IL FAUT NOUS DÉFAIRE DE CETTE ALIÉNATION CULTURELLE QUI NOUS CONDUIT À CROIRE QUE CE QUI VIENT D’AILLEURS EST MEILLEUR
Le saviez-vous ? Les circuits courts de proximité de nos achats participent à limiter leur impact carbone et contribuent à sauvegarder notre planète. Lorsque nous achetons un meuble, un sac, des draps ou même un cadeau importé, c’est à peine 20 % du coût de notre achat qui reste dans notre pays. Je pourrais multiplier les exemples mais, ce qui compte, c’est de rappeler qu’acheter des produits importés revient tout simplement à enrichir les autres, à développer leurs économies.
Patriotisme économique
Récemment, j’ai vu, dans les rayons d’un de nos supermarchés, de l’eau de coco importée vendue à plus de 5 000 F CFA le litre. Je ne trouve pas de mot exact pour qualifier cette aberration, au regard du prix des noix de coco et de leur quantité disponible dans le pays. Figurez-vous que ce produit « trône » aussi dans certains caddies de Béninois ! Un exemple parmi tant d’autres qui montre que le « consommer local » est également une opportunité d’affaires pour les Africains.
Adhérer au concept du « consommer local » et l’appliquer au quotidien est possible, à condition que nous en saisissions les enjeux.
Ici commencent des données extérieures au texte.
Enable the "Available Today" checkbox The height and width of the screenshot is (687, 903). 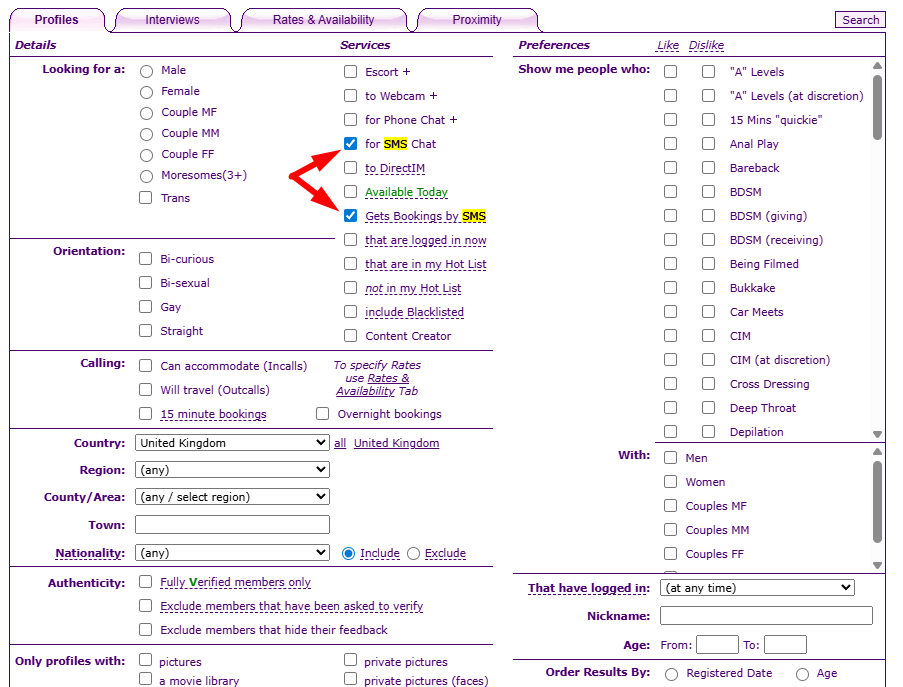click(350, 192)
Mais, avant toute chose, il nous faut travailler à changer de mentalités et nous défaire de cette aliénation culturelle qui nous conduit à croire que « ce qui vient d’ailleurs est meilleur ».
Consommer local, c’est avant tout faire le choix conscient de développer d’abord les compétences locales tout en donnant l’opportunité aux nôtres de grandir. Je l’admets : nous avons encore du chemin à parcourir avant de satisfaire pleinement à la qualité, à la constance, aux délais, aux quantités… mais ce n’est qu’en nous astreignant à consommer nos produits et services locaux – et rigoureusement à ce prix-là seulement – que nous réussirons à pousser les nôtres à s’améliorer.
En attendant de voir un jour le Made in Africa prendre son envol dans tous les aspects au quotidien, je continue d’espérer que davantage de Béninois et d’Africains feront l’effort de comprendre les enjeux du patriotisme économique et son impact sur le développement local au travers de nos artisans et entrepreneurs locaux.